L’islam est même "religion du peuple et de l’État" en Mauritanie. Et l’État lui-même est "islamique" en
Afghanistan, en Iran, à Bahreïn, au Pakistan ou au Yémen. Hormis le Liban, la Syrie est finalement le
seul pays du monde arabe dont la Constitution ne fait pas de l’islam la religion d’État (toutefois, le
droit musulman y constitue une source de la législation et le chef de l’État doit être musulman). Et en
dehors du monde arabe, c’est aussi le cas de l’Indonésie, de la Gambie, de l’Ouzbékistan, et même
du Soudan (mais le texte voté en 2005 fait référence aux peines corporelles prévues par le Coran).
Quant à la Turquie, l’Azerbaïdjan et à quelques États africains comme le Burkina Faso, le Mali, le
Sénégal ou le Tchad, ce sont des États explicitement séculiers.
QUELLES SONT LES CONSÉQUENCES DE CES MENTIONS ?
Elles diffèrent d’un pays à l’autre, indique Nathalie Bernard-Maugiron, codirectrice de l’Institut
d’études de l’islam et des sociétés du monde musulman, spécialiste de droit contemporain des pays
arabes, et auteur d’une étude sur "La place de la charia dans la hiérarchie des normes" (1).

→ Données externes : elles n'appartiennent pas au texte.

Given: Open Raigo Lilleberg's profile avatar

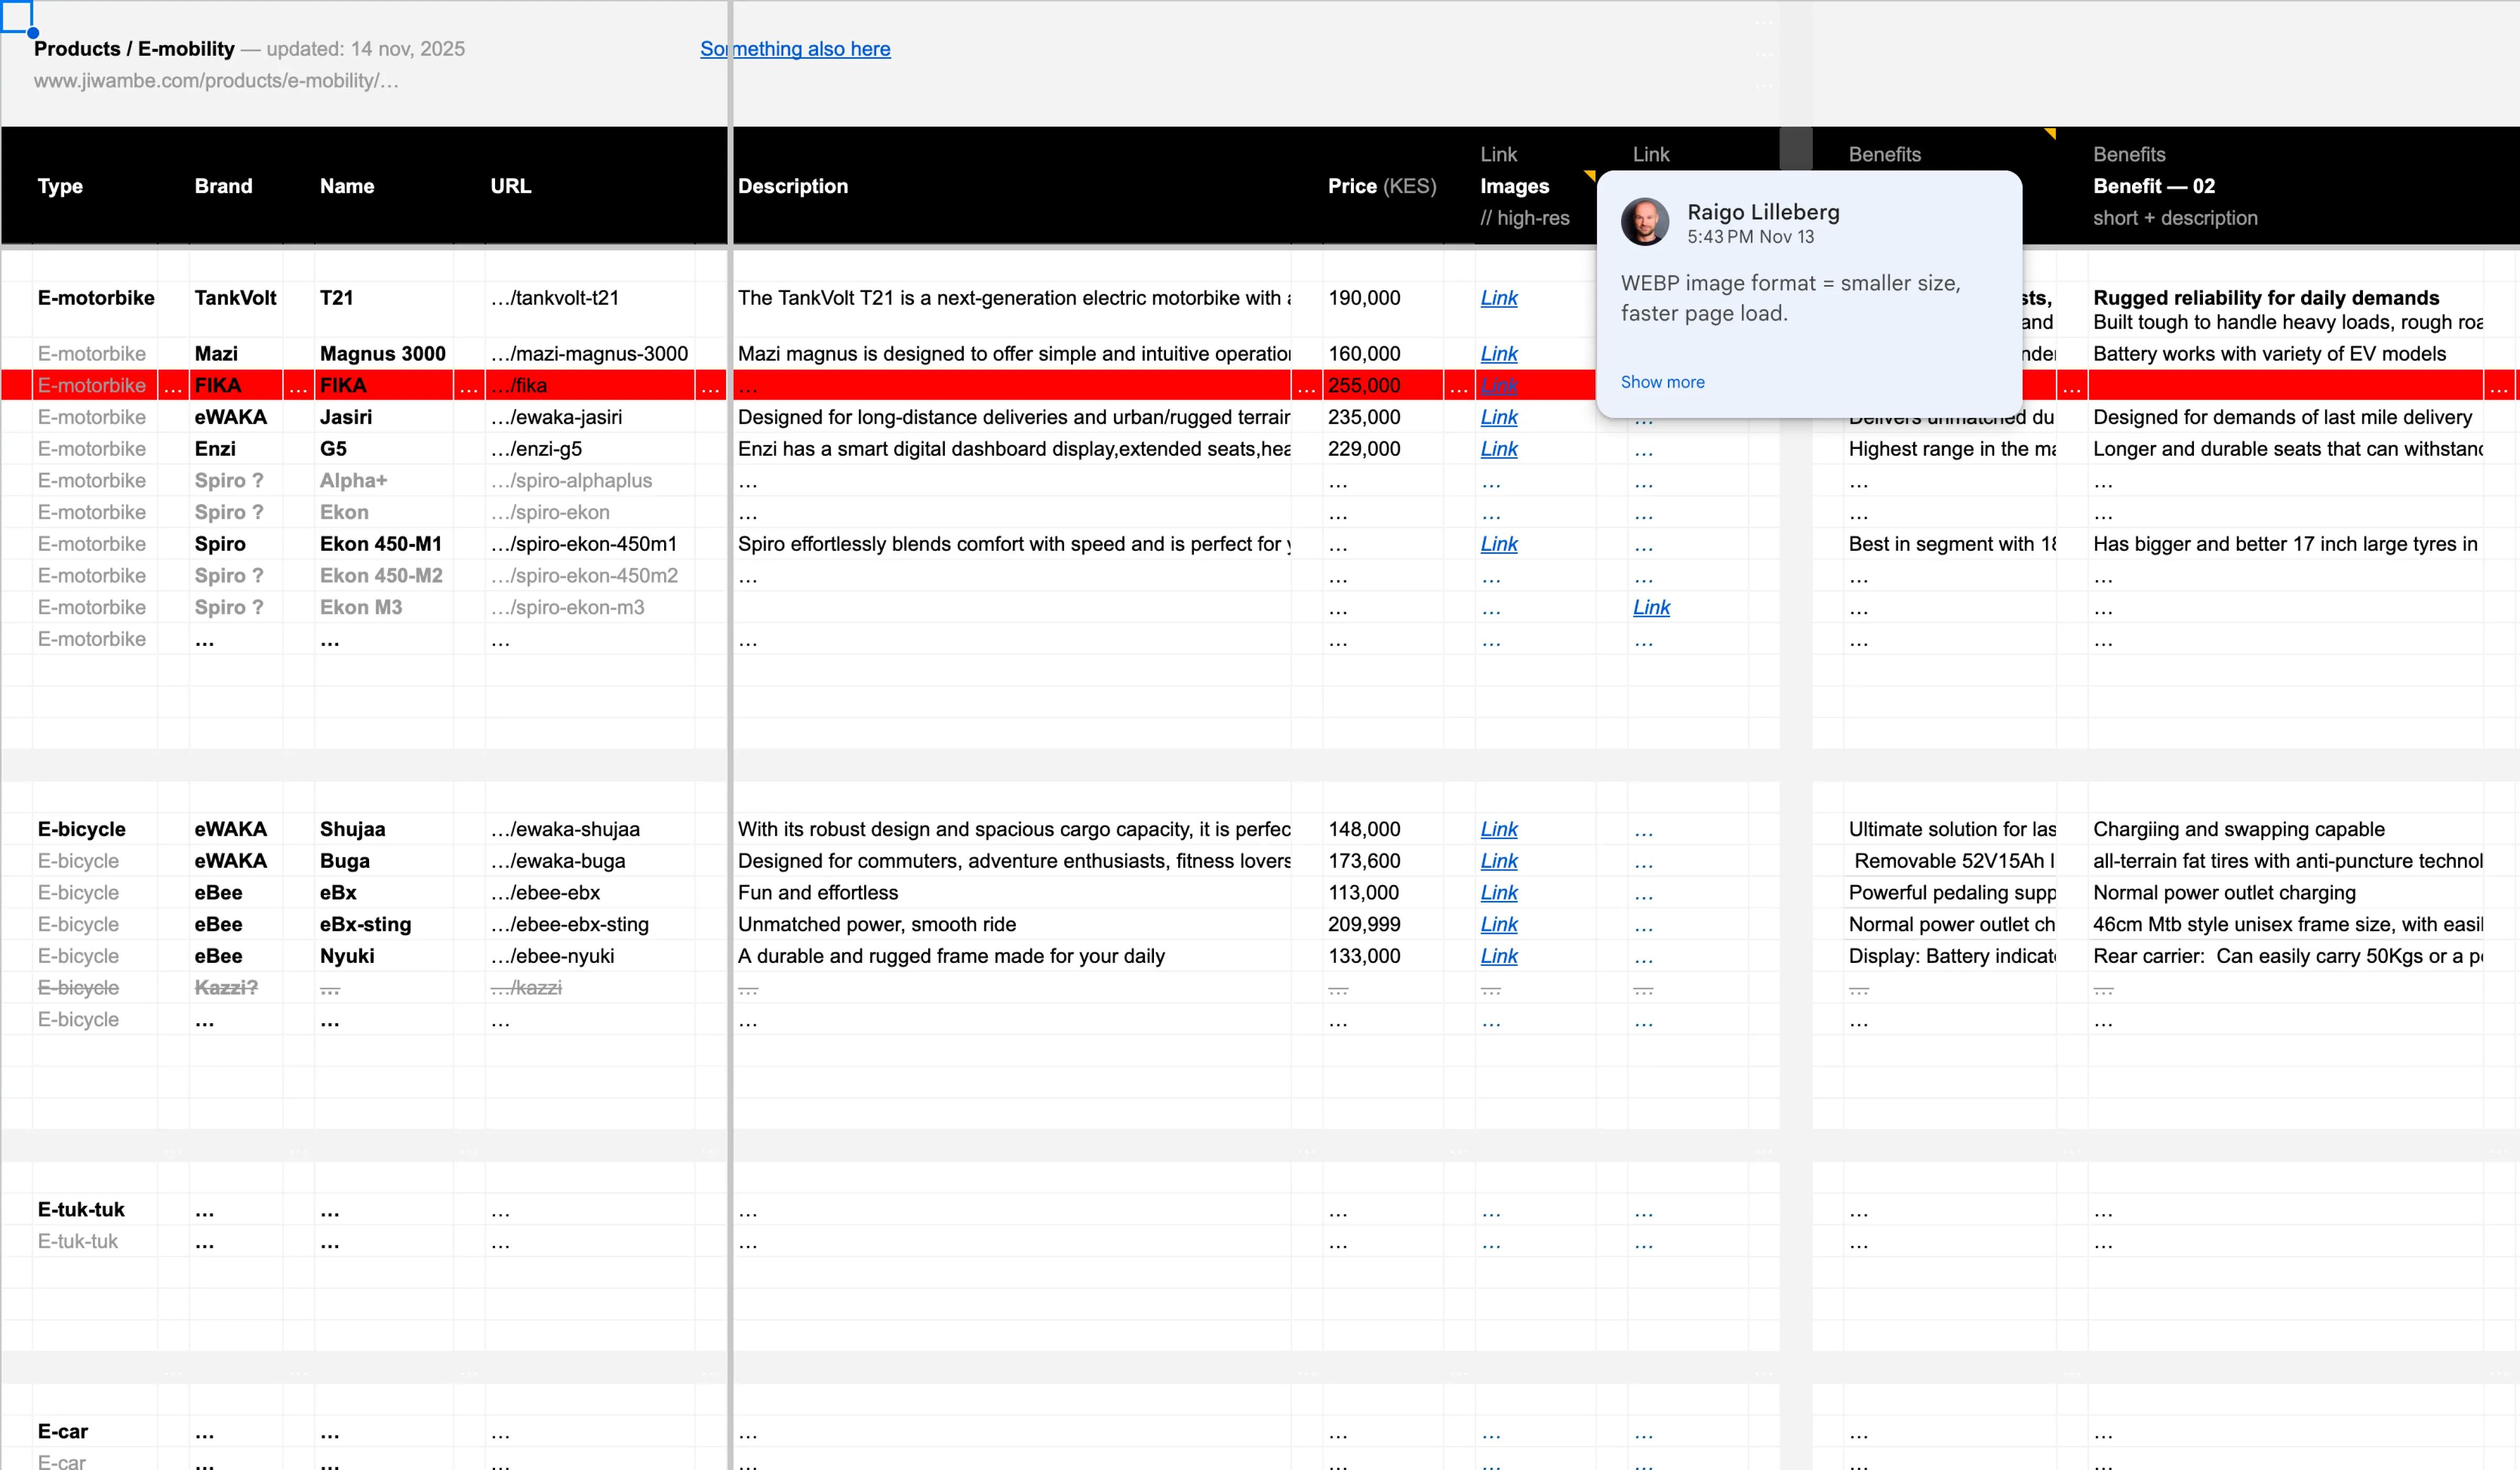Looking at the screenshot, I should tap(1645, 221).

Dans la
plupart des cas, elles n’ont pas d’effets concrets sur l’organisation du pouvoir ou des institutions qui
fonctionnent sur le modèle d’une séparation plus ou moins absolue de l’État et de la religion. "Dans
le monde arabe, on ne trouve guère que l’Arabie saoudite pour affirmer que le roi tire son pouvoir du
Coran et de la Sunna, qui s’imposent à lui et où un comité de grands oulémas participe à l’exercice
du pouvoir." En Iran, République islamique, le pouvoir politique est même exercé par le clergé chiite.
Aux yeux de la chercheuse, ces références visent surtout à "se réapproprier le référent religieux pour
renforcer la légitimité du régime". En pratique, elles ont surtout conduit à une "administration de la
religion par l’État et à une fonctionnarisation des imams", note Jean-Philippe Bras. Autre
conséquence : à l’exception de quelques pays, telle l’Égypte, qui reconnaissent explicitement
d’autres religions (chrétienne, juive), les citoyens sont considérés a priori comme musulmans.
QUELLES SONT LES AUTRES MENTIONS DE L’ISLAM ?
Certains textes réservent les plus hautes fonctions à des musulmans : au président de la République
dans plusieurs pays, à l’héritier du trône au Qatar. En Jordanie, au Koweït et à Oman, le souverain
doit être "de père et de mère musulmans". "Même si les autres Constitutions ne l’imposent pas
expressément, il demeure qu’en pratique la candidature et plus encore l’élection d’un non-musulman
est difficilement imaginable", relève par ailleurs Nathalie Bernard-Maugiron. Enfin, d’autres pays –
Yémen, Égypte – prévoient la prestation d’un serment religieux pour le président de la République,
voire les ministres ou les parlementaires. Sans toutefois que cela empêche des non-musulmans
d’accéder à ces fonctions.
Enfin, la référence à l’islam est souvent utilisée pour conditionner l’exercice de droits et libertés : le
respect des droits de l’homme (en Arabie saoudite), de l’égalité entre l’homme et la femme (en
Égypte, Bahreïn ou en Iran) se fait "conformément" ou "sans préjudice des principes de la charia
islamique". En Iran et en Arabie saoudite, l’islam oriente également la politique étrangère, qui doit
rechercher l’unification de la communauté musulmane (la oumma).
Enfin, certaines institutions islamiques traditionnelles – comme l’aumône ou les peines corporelles
prévues par le Coran pour quelques infractions comme le vol, la consommation de vin ou l’apostasie
au Soudan – sont parfois mentionnées. "Mais dans la plupart des pays, on n’en est plus là", affirme
Jean-Philippe Bras.
QUELLES SONT LES RÉFÉRENCES À LA CHARIA ?
Elles sont extrêmement variées. Une dizaine d’États n’y font aucune référence dans leur
Constitution : Algérie, Maroc, Tunisie (où, après d’âpres débats, elle ne devrait pas figurer dans le
nouveau texte) mais aussi Mali, Niger, Tchad, Indonésie ou encore Turquie. À l’inverse, en Arabie
saoudite, le Coran et la Sunna (la tradition) font office de Constitution, en vertu de la loi fondamentale
adoptée par le roi en 1993. Une vingtaine d’autres lui confèrent une valeur normative mais sans
toujours préciser sa place par rapport aux autres normes.